Mit der Erklärung der Zulässigkeit des Bürgerbegehrens im Oktober 2017 durch den Gemeinderat wurde die Entscheidung über ein neues Wohngebiet bei Büchig in die Hände der Bürger gelegt. Hintergrund der Entscheidung für das Wohngebiet "Lachwald II" war insbesondere die zentrale Frage zur Überwindung der aktuellen Wohnungsnot.

"Der vorhandene Wohnungsmangel kann zu gesellschaftlichen Spannungen untereinander führen, die sich zusätzlich verschärfen, wenn sich Durchschnittsverdiener oder einkommensschwächere Menschen keine Miet- oder Eigentumsimmobilie mehr leisten können", schreibt die Stadtverwaltung Stutensee in einer Pressemitteilung. Die Verfügbarkeit von Arbeitsplätzen und Versorgungsangeboten, bei Bildung, Betreuung und Mobilität ist vor allem für jüngere Menschen und Familien in unserer Stadt interessant. Dies gelte aber auch für Menschen, die einen Arbeitsplatz in der TechnologieRegion Karlsruhe gefunden haben. Schnell entstünde eine Konkurrenz zu "Einheimischen".

"Bedürfnisse der Menschen gilt es zu verwirklichen"

Weiter erklärt die Stadt: "Aber auch die deutlich zunehmende Zahl der älteren Bürger aus Stutensee spürt diese Konkurrenzsituation, wenn sie eine Neubauwohnung suchen. Die mehrheitlichen Bedürfnisse der Menschen, die hier wohnen, leben und arbeiten stehen im Mittelpunkt der täglichen Verwaltungsarbeit. Diese gilt es mit passenden Maßnahmen und Strategien zu verwirklichen und dabei natürlich auch die finanzielle Seite im Griff zu haben."

In Stutensee wurde viel getan, um sowohl die Siedlungsentwicklung als auch die Infrastruktur auf einen Stand zu bringen, der mit Blick auf das große Ganze ökonomischen, sozialen und ökologischen Belangen gleichermaßen Rechnung trägt. "Dies wird auch mit neuen Baugebieten so bleiben", verspricht die Stadt in der Pressemitteilung.

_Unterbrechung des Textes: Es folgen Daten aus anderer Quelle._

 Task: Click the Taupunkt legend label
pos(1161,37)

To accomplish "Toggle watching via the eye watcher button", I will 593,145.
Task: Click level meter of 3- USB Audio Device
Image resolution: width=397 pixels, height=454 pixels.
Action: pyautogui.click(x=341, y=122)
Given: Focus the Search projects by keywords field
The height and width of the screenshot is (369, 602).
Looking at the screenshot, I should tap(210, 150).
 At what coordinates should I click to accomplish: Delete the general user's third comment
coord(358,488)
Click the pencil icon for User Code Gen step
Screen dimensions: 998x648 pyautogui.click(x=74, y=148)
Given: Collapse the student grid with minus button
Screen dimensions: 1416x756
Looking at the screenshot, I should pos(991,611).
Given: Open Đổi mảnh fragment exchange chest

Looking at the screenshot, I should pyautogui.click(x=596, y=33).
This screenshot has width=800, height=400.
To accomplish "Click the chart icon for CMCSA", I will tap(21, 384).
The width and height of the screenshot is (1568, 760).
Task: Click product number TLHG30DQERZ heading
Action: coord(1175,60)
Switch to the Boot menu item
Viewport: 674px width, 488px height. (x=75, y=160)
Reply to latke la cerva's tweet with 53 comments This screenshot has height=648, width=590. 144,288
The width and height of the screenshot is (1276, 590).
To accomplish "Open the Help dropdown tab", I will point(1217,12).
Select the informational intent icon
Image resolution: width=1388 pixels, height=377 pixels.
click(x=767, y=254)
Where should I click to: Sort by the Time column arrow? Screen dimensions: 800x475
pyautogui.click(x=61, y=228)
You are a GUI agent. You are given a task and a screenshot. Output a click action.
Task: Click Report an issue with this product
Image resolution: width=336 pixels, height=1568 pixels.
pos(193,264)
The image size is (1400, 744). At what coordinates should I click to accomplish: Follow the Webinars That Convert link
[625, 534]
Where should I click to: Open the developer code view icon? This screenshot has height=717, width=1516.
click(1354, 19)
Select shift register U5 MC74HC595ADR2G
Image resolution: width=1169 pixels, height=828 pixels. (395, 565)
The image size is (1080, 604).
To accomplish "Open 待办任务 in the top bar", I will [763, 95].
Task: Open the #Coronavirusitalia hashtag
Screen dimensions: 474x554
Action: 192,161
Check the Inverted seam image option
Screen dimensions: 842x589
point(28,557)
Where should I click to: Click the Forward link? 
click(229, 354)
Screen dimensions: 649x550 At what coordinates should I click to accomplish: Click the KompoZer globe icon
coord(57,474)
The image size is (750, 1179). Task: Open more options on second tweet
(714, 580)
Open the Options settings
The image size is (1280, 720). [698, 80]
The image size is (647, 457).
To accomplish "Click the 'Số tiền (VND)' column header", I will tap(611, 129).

Bezahlbare Miet- und Eigentumsverhältnissen gedeckt

Dies gelte auch für die Bebauung einer Teilfläche des Lachwalds, die sich in städtischem Eigentum befindet. Mit einer Bebauung dort könne ein Wohnquartier entstehen, das an die vorhandenen guten Verkehrs- und Versorgungstrukturen anknüpft und den Bedarf an ausreichenden und bezahlbaren Miet- und Eigentumsverhältnissen deckt. So wirbt die Stadt für das Neubaugebiet.

Auch könne das ebenfalls immer drängender werdende Problem der Barrierefreiheit auf städtischem Gelände besser gelöst werden. Des Weiteren soll in unmittelbarer Nachbarschaft zum Gebiet durch passende Aufforstung- und Naherholungszonen ein guter Ausgleich gefunden werden, der über das übliche Ausgleichsmaß hinausgeht.

Ein "Nein" bringt neues Wohngebiet

Alle wahlberechtigten Bürger Stutensees sind aufgerufen, mit "Ja" oder "Nein" über die Frage abzustimmen: "Sind Sie dafür, dass der Lachwald in seiner jetzigen Form erhalten bleibt und der Beschluss des Gemeinderats zur Aufstellung eines Bebauungsplans 'Lachwald II' aufgehoben wird?"

Die Stadtverwaltung Stutensee bittet die Bürger, die Argumente der Gemeinderatsfraktionen und der Verwaltung nachzuvollziehen. "Mit einem "Nein" bei der Gesamtabwägung, stimmen Sie für ein neues Wohngebiet unter Berücksichtigung der hier aufgeführten Argumente", so die Stadt.